Data in this exercise section start
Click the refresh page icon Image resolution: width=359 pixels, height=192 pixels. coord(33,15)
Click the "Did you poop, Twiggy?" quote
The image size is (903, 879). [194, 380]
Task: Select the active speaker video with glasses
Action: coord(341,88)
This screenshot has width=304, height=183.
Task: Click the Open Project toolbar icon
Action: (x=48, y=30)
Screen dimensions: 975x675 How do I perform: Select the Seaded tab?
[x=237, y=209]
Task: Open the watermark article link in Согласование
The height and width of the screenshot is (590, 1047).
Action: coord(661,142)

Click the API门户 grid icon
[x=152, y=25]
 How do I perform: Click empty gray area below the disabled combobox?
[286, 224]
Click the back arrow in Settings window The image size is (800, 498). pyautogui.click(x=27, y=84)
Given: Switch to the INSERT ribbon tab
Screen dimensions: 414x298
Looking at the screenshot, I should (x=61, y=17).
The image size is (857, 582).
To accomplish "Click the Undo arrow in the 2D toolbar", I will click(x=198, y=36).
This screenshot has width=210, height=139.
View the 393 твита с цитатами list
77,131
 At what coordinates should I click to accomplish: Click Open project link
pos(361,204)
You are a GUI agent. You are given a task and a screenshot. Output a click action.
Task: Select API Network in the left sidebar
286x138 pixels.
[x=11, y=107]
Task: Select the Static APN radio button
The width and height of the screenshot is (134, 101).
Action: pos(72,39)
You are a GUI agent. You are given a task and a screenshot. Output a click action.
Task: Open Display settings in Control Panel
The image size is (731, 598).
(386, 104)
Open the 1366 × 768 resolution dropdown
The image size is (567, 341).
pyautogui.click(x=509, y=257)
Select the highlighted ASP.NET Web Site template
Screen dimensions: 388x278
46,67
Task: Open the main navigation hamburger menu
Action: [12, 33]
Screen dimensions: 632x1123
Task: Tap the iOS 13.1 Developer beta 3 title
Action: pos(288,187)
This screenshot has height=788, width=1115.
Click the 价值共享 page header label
Data in this exercise section end
◆ Problem requirements
Every line of the listing that includes the word "page" forms the answer.

◆ Result
Click the refresh page icon Image resolution: width=359 pixels, height=192 pixels. coord(33,15)
Click the 价值共享 page header label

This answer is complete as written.